Stored dataset items:
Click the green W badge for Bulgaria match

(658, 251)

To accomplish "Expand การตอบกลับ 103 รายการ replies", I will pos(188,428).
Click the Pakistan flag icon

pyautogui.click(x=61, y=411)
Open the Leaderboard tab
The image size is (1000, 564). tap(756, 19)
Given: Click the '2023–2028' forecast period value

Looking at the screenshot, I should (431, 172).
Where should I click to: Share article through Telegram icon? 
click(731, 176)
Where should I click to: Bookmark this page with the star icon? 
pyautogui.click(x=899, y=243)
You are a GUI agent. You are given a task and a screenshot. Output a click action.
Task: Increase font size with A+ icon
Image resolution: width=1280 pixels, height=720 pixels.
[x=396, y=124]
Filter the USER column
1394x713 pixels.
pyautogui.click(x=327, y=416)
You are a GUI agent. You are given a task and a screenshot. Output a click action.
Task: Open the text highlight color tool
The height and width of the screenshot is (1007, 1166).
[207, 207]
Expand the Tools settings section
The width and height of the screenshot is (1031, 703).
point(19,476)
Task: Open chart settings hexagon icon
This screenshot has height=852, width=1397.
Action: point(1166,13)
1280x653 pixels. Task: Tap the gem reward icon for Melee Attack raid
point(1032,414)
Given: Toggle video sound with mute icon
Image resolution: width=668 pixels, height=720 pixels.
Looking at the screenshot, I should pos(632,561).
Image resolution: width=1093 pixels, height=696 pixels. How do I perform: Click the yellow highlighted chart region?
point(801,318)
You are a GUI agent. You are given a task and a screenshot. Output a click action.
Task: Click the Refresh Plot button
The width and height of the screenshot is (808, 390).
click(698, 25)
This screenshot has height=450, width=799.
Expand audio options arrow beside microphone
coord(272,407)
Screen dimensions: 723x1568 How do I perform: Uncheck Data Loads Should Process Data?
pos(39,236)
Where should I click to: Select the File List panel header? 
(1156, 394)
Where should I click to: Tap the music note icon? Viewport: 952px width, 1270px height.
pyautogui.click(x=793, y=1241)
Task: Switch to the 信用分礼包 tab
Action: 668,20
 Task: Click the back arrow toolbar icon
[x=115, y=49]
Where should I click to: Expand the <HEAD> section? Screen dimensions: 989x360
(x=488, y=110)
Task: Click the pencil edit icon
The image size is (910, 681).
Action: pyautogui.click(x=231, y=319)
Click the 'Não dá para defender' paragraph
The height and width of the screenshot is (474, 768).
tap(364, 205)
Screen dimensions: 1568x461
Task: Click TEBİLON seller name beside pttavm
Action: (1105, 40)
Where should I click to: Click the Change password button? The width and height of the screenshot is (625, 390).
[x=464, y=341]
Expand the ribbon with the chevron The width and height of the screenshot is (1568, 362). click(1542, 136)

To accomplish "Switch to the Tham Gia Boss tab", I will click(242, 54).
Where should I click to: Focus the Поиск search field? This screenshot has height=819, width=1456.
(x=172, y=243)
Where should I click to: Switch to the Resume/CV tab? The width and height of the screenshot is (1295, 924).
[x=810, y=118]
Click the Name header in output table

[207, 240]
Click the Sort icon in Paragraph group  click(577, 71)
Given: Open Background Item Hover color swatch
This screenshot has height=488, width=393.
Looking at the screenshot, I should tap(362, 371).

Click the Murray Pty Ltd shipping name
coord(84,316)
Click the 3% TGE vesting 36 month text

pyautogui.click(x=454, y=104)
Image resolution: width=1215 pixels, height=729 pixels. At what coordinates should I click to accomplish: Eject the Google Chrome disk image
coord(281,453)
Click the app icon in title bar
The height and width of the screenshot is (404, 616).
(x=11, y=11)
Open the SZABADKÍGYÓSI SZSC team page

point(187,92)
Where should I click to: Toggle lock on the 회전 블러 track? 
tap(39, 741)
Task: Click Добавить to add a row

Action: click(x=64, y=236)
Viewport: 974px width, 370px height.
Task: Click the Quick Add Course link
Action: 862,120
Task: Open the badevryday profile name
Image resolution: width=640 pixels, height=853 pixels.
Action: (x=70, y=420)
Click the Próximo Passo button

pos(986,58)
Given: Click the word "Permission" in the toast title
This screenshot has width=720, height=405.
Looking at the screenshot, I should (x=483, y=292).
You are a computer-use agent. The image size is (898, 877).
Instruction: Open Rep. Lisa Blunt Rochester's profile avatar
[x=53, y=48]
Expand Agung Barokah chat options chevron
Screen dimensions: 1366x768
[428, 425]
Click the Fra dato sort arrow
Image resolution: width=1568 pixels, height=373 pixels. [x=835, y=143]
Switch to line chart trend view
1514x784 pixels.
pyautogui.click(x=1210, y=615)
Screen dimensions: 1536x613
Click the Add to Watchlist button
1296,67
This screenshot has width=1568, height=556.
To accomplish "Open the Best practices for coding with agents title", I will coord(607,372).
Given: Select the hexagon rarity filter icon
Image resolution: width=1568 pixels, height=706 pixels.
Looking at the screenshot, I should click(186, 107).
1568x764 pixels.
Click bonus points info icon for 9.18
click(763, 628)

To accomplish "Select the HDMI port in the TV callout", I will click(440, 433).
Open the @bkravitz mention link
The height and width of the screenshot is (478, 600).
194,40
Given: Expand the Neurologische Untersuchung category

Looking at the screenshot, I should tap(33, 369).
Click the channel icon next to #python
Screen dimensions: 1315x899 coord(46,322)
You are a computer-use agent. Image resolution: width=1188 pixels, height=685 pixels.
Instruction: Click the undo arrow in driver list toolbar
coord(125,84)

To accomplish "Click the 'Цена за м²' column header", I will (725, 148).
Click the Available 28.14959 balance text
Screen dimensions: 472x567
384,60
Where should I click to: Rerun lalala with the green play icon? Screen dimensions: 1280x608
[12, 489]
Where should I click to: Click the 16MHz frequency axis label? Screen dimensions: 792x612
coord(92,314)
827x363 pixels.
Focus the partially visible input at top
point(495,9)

**Your task**
Please return only the lines above, starting at the line that has "This screenshot has height=450, width=799." and ending at the line that has "Task: Click the pencil edit icon", keeping both and leaving each one unchanged.

**Task result**
This screenshot has height=450, width=799.
Expand audio options arrow beside microphone
coord(272,407)
Screen dimensions: 723x1568 How do I perform: Uncheck Data Loads Should Process Data?
pos(39,236)
Where should I click to: Select the File List panel header? 
(1156, 394)
Where should I click to: Tap the music note icon? Viewport: 952px width, 1270px height.
pyautogui.click(x=793, y=1241)
Task: Switch to the 信用分礼包 tab
Action: 668,20
 Task: Click the back arrow toolbar icon
[x=115, y=49]
Where should I click to: Expand the <HEAD> section? Screen dimensions: 989x360
(x=488, y=110)
Task: Click the pencil edit icon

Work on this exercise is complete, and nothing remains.